Алюмина охотно рассмеялась своей шутке, но ее подружки и братья из Золотого глаза смеялись ничуть не слабее. Мила бы, наверное, тоже смеялась, если бы не помнила, что шея, на которой она вчера болталась, имела голову с очень острыми и громадными зубами. И ее, Милы, хватило бы ровно на один зуб, если бы не удивительное везение.
Мила краем глаза увидела, как Ромка быстрым движением вытащил из кармана волшебную палочку.
— Ну сейчас ты у меня поплачешь! — яростно прошептал он.
Ромка направил острие палочки вниз, целясь прямо в голову Алюмины.
— Что ты делаешь? — Белка в ужасе посмотрела на Ромкину палочку, потом в ложу второго яруса. Охнув, она отпрянула от перил, потянув за рукав сидящего рядом с ней Яшку. Берман неловко ударился затылком о спинку стула, и стул, накренившись, покачнулся.
Мила мельком глянула, как Яшка борется с равновесием, и тут же перевела взгляд на Ромкину палочку.
— Ромка, не надо, — отчаянно прошептала Мила, но он ее не слушал.
Мстительно сощурив глаза и испепеляя взглядом макушку Алюмининой головы, Ромка свирепо произнес:
— Ирригацио лакрима!
Вдруг хихиканье Алюмины оборвалось. Всего на одно мгновение она затихла, как будто ей рассказали что-то невероятное. А потом Мила услышала всхлипывание и тихое поскуливание.

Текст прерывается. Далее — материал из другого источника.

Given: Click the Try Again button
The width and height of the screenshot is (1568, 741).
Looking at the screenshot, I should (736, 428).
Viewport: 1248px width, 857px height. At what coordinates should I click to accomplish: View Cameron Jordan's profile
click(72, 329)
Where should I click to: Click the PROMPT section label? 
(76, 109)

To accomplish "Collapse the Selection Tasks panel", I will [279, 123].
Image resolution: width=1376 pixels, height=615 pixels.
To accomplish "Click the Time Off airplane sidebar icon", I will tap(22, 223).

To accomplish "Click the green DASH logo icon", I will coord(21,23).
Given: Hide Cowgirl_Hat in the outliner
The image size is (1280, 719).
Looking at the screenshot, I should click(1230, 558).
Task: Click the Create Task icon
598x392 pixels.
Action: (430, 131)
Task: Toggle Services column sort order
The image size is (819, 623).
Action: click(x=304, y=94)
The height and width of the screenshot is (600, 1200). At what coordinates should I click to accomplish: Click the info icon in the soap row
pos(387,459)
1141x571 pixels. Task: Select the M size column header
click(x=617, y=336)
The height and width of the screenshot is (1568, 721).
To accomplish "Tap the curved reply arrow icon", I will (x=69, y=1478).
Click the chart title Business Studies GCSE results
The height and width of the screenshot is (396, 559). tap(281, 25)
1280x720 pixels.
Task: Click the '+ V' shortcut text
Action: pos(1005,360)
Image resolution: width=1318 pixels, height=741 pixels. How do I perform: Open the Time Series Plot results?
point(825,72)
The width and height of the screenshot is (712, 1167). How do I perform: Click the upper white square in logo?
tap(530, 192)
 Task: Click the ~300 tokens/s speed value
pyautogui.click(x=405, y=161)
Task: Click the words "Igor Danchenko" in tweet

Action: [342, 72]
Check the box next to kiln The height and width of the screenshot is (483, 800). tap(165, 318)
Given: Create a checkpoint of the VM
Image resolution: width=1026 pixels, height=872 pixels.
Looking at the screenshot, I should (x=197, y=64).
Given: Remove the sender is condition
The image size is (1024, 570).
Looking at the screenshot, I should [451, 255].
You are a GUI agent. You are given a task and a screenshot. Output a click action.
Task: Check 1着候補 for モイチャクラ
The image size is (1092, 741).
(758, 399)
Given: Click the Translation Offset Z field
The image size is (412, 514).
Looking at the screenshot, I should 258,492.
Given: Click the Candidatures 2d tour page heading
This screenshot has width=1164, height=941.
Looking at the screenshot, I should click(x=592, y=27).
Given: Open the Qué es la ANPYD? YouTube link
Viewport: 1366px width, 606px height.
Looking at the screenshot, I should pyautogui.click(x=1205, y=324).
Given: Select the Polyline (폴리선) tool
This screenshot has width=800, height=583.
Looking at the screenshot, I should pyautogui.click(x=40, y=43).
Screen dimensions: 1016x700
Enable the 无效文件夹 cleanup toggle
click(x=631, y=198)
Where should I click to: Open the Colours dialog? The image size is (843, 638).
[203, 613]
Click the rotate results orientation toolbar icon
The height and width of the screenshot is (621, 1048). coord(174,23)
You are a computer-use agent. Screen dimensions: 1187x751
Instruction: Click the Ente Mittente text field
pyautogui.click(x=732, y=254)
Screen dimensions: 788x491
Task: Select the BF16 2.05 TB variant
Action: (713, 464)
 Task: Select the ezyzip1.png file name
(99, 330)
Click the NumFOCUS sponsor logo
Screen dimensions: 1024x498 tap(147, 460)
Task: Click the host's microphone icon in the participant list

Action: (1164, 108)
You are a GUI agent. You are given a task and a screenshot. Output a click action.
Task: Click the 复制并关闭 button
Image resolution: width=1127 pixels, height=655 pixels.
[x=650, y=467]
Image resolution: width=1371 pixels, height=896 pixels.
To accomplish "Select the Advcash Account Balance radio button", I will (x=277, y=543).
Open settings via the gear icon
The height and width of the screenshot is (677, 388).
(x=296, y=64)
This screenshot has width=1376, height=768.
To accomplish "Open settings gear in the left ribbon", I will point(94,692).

Сидящие рядом с Алюминой Анжела и Кристина, а по другую сторону мальчики, перед которыми Алюмина только что воображала из себя невесть что, беспокойно посмотрели на нее. С каждой секундой Алюмина издавала все более громкие звуки, завывая и хрюкая одновременно. Ромка, глядя вниз, беззвучно засмеялся.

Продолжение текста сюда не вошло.